Operator standardization is lacking even with the same MRO IT system and the same aircraft type and model across organizations. For example, position assignments (or position codes) for the same part numbers on an Airbus A320 series aircraft configuration will differ between any two operators with the same MRO system.
The current maintenance planning document (MPD) and the maintenance review board report (MRBR) for any aircraft type are based on Maintenance Steering Group (MSG-3 ) philosophy that is now 30 years old. The MPD and the MRBR are critical documents used to create the operator’s maintenance programs (OMPs). Although ECM (engine condition monitoring) and AHM (aircraft health monitoring) have both been around for quite a while, none of the MPD tasks are of AHM or ECM type. Inbuilt sensors and data now change the nature and value of the tasks in the MPD and consequently the OMP.
Additional documentation and manuals delivered with aircraft—including the AMM, IPC, WDM, SRM, and so on—also vary by operator or maintainer in the way they are ingested and processed into internal MRO IT systems. Keeping up with revisions is often lagging, and tasks sources content varies for any OMP. Some may have seamless linkages between manuals (for example, MPD task linked to OMP and AMM, which in turn is linked to the IPC) and some may have pure PDF execution documents only.
These scenarios demonstrate how easily the digital thread is broken during key handovers from manufacturing to operations and maintenance.
Is it possible, then, that we are trying to manage digital assets using conventional and traditional methods and systems? Is there another way to look at this continuity issue?
The path forward involves incremental improvements and collaboration
IP (intellectual property) between OEMs and the MROs is an ongoing discussion. In February 2018, IATA and CFM signed a pro-competitive agreement that allows licenses to use CFM manuals and repair methodology content even if non-CFM parts are involved.
In September 2019, Airbus announced that it would charge the MROs a royalty fee on top of access fees for using its technical data. This was quickly retracted when met with resistance from the industry.
Owning and controlling the service, maintenance, and upgrades for aircraft and associated equipment is big business that can last 20+ years, depending on the product. At stake are millions of dollars of annual maintenance—either revenue that manufacturers can gain by servicing what they build, or expenses that owner-operators or MROs can re-capture by obtaining information needed to maintain their assets themselves.
Until there is openness, collaboration, and sharing, this will continue to be an area of conflict.

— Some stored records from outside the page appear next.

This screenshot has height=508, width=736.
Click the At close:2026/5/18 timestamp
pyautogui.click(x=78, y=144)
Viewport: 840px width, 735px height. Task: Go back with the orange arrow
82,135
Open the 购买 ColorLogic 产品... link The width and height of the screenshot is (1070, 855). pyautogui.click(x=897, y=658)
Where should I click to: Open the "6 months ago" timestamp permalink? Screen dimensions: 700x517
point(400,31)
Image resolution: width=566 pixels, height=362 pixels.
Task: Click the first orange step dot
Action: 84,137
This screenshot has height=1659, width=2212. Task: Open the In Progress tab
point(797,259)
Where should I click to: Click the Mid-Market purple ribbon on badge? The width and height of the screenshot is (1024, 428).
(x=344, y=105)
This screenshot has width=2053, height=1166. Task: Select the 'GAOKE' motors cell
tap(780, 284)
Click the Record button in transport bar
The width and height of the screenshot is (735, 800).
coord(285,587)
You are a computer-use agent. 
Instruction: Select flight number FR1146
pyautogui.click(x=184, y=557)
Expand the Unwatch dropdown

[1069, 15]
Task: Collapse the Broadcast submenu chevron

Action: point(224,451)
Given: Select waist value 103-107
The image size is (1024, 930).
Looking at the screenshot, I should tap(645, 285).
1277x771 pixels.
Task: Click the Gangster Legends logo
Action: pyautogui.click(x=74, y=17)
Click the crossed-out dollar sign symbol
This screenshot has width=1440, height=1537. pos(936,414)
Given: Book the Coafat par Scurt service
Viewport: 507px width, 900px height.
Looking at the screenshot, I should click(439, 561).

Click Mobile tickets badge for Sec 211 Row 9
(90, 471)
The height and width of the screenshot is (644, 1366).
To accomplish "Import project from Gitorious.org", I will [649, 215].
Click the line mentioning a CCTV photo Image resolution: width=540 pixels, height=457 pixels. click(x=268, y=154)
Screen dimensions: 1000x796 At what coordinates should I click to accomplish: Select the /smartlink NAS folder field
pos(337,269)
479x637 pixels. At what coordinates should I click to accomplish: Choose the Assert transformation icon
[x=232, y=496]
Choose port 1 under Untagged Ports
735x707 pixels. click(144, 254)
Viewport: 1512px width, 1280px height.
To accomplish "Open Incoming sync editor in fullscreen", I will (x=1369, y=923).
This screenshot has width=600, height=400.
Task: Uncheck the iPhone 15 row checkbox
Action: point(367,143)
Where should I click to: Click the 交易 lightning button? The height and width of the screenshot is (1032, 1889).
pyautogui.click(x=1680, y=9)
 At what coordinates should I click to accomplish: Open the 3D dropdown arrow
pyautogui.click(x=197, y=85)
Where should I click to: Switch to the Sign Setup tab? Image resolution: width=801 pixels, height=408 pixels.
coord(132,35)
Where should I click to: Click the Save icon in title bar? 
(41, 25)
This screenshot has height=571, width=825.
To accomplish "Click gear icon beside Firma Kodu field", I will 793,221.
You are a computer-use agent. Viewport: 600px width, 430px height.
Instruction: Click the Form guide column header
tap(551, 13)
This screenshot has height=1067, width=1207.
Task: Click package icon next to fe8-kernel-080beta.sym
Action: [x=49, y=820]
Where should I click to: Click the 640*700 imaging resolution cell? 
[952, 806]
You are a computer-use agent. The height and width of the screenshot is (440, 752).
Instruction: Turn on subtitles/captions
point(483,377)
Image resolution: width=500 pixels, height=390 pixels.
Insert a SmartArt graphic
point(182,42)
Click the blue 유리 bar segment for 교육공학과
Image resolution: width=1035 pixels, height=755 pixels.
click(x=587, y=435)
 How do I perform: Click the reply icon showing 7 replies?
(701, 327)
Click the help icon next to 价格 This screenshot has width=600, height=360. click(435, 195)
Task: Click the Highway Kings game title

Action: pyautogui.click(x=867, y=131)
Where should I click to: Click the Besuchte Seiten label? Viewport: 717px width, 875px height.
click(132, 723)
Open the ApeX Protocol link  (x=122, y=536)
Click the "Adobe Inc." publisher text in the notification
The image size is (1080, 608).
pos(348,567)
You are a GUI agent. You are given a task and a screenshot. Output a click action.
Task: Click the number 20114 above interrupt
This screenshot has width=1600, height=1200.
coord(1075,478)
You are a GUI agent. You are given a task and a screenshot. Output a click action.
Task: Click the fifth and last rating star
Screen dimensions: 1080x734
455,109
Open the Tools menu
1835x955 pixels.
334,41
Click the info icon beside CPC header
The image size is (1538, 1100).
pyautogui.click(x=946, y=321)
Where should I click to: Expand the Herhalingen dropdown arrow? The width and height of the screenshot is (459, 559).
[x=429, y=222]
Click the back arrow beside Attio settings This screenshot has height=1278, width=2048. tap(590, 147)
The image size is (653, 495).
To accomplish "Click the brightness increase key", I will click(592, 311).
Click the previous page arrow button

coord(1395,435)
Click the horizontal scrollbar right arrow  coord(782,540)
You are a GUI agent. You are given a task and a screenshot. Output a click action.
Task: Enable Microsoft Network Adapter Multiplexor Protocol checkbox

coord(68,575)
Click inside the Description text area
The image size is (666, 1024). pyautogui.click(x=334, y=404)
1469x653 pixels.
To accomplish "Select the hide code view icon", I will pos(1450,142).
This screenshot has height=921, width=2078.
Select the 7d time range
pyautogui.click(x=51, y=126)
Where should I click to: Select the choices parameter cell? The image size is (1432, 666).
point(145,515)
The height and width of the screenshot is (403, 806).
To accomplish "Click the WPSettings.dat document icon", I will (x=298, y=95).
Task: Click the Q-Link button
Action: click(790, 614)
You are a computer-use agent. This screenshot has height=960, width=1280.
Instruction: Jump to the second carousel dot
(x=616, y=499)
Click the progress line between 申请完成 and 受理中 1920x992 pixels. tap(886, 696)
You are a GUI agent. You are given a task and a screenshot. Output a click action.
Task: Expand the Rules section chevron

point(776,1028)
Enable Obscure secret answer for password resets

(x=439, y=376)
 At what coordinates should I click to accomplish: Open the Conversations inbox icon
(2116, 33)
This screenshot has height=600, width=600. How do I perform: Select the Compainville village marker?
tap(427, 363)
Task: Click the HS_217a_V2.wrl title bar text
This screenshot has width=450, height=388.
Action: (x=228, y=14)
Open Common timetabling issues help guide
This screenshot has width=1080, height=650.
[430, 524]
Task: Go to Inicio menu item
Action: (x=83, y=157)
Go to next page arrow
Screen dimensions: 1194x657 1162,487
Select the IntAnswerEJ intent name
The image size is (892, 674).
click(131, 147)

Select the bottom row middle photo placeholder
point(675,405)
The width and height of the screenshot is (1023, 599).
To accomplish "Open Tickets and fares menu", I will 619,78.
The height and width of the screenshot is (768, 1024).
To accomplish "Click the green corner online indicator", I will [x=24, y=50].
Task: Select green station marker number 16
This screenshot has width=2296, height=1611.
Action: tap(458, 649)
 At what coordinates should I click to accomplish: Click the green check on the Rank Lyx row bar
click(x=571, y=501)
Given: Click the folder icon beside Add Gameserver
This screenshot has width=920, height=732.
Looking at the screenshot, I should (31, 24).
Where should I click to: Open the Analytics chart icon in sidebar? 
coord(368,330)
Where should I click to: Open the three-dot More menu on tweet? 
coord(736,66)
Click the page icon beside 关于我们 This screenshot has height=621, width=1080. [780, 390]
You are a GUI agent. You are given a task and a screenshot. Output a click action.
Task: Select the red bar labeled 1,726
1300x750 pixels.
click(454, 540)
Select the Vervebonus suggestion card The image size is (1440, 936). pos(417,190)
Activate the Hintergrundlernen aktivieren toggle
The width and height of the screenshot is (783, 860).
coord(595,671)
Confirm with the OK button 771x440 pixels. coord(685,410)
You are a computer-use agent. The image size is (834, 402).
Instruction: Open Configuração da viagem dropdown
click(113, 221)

From a systems standpoint, there is merit in reviewing digital assets management from PLM (product lifecycle management) and EAM (enterprise asset management) standpoints since these have already been proven in the front-end processes. Inheriting the existing digital thread and twin for new aircraft deliveries is likely faster and cleaner than re-creation in traditional MRO IT transactional systems.
This is also related to how much IP the OEM will share through the same IT systems. For certain, the vendors that support the MRO IT systems should also look at standardizing implementations for configuration control and maintenance programs.
Perhaps it is also time for an MSG-4, which acknowledges the complex network of sensors, data, IoT, and connectedness that comprise modern aircraft. To forge a successful path forward, we must seek incremental improvements and collaboration.